Opinión
No recuerdo ni una palabra de lo que dije en aquel acto

Periodista y escritora
La fiesta mayor de aquella coqueta ciudad isleña arrancaba en uno de los edificios principales, quizás el mayor después del ayuntamiento, un auditorio grande de esos antiguos con sillones de terciopelo algo ajado, maderas nobles y trampantojos desleídos. Pero era bonito y me sentí halagada. Me habían elegido a mí para el discurso de comienzo de las celebraciones, que quizás no eran de fiesta mayor, ahora que lo pienso, ni patronales. Puede que se tratara de algún aniversario redondo. Nunca sabes de dónde te va a caer el garrotazo.

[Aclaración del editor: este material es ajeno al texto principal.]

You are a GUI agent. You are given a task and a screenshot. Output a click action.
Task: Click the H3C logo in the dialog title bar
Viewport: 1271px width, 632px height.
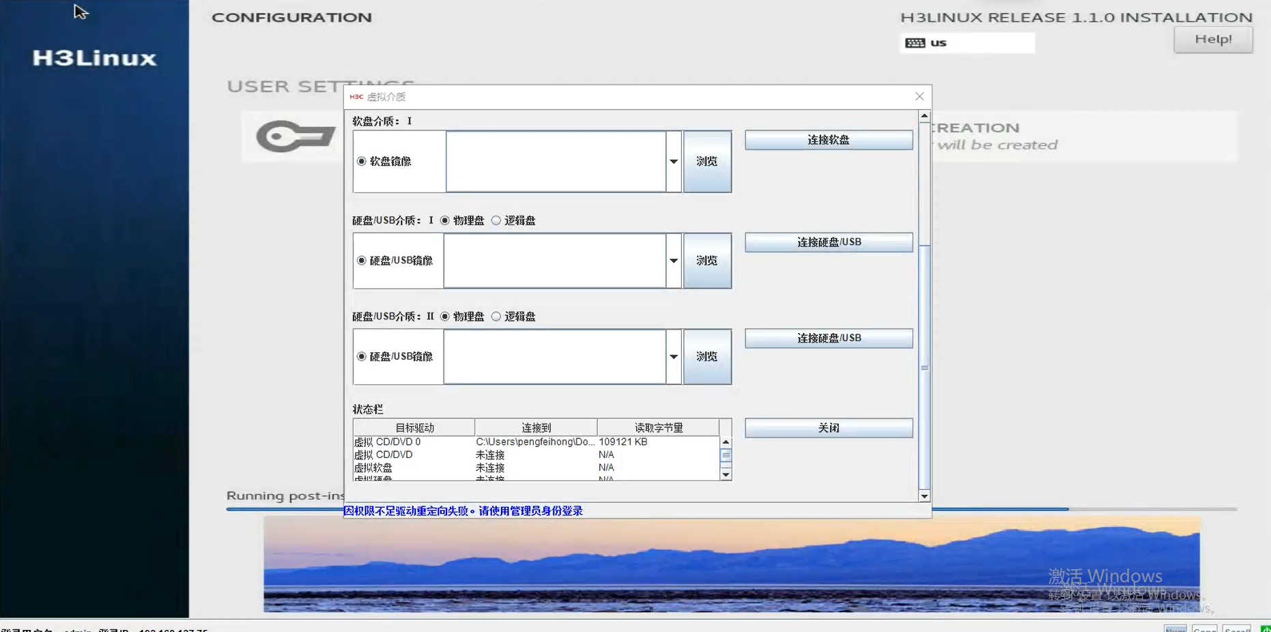coord(356,97)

Una debería acostumbrarse a que el leñazo siempre acaba llegando. Entre el público había más mujeres que hombres, pero vi muchos más varones que los que suelen acudir a las charlas de una mujer feminista. Da igual si vas a hablar de literatura, de comunicación o de derechos humanos. Eres feminista, y eso le molesta a una parte de la población. Pero aun así, aquella gente me había invitado a mí y una emoción tierna me tenía nerviosa.
Dejé las cosas en el hotel y esperé a que me recogiera el presidente de aquella institución tan principal donde iba a subirme al escenario ante medio millar de personas. Me pareció un hombre amable y, a su manera, elegante. Alto y corpulento, iba vestido de lino claro de arriba abajo, pantalón crema, camisa blanca, zapatos de cuero reluciente. Me contó que era, como yo, escritor. Durante el trayecto que separaba mi hotel del lugar en el que iba a hablar sobre asuntos de comunicación, memoria y derechos humanos, tuvo tiempo de contarme sus escritos, su ejercicio en la presidencia de la institución, su contribución a la cultura de aquella bonita localidad y ese cansancio que suelen dejar caer los hombres que visten la funda de dandi local.
En cuanto puse un pie en la tarima del auditorio, me sentí un poco abrumada y también acompañada por los fantasmas de actuaciones pasadas, más de un siglo de voces atrapadas entre el polvo de felpas y maderos. Entonces, aquel hombretón me pasó detrás del escenario y me dio algunas indicaciones: yo debía permanecer allí mientras la sala se iba llenando. Una vez ocupadas las localidades, la vicepresidenta de turno me presentaría y era entonces, con los aplausos del público, cuando yo debía abrir los pesados cortinajes del telón e irrumpir en escena. Me pareció que el lugar merecía toda aquella teatralidad que daba un poco de risa.
Eso fue lo que hice. Agarrada a un botellín de agua, permanecí de pie mientras iba oyendo cómo las voces de las personas vivas iban sumándose a las de las de la memoria del sitio. Un poco más allá, mi anfitrión hablaba a través de un walkie talkie, entendí que para asegurarse de que todo sucedía según el guion previsto.
Hasta que se hizo el silencio en la sala, oí los pasos sobre el escenario y una mujer empezó a hablar supuse que sobre mí, porque allí atrás, en la oscuridad entre bastidores, no conseguía entender lo que decía. Eso me puso algo nerviosa, pero me agarré a los bordes del telón y pensé que, cuando dejara de oír la voz, abriría las cortinas con ambas manos y entraría al escenario.
Fue entonces cuando el hombre se acercó y se puso justo detrás de mí, pegado a mi cuerpo hasta el punto que notaba sobre mi pelo su respiración. Me sacaba una cabeza. Decidí tomármelo como una forma de apoyo, un tosco acompañarme en la espera tensa. De pronto, acercó su boca a mi oído. No podía quedar mucho para mi entrada, pensé "que no me hable ahora". Pero me habló. "Tú no eras mi opción para este día ni para este acto", me dijo con sequedad. Y justo en ese momento, la mujer se calló.
Temblando de pies a cabeza, con la vista nublada por la violencia de aquellas palabras, irrumpí en el escenario. No tenía ni tiempo ni modo de situar en el cuerpo ni en la cabeza lo que acababa de pasarme. No recuerdo ni una palabra de lo que dije en aquel acto. Sí conservo la violencia de aquel macho conservada en vinagre.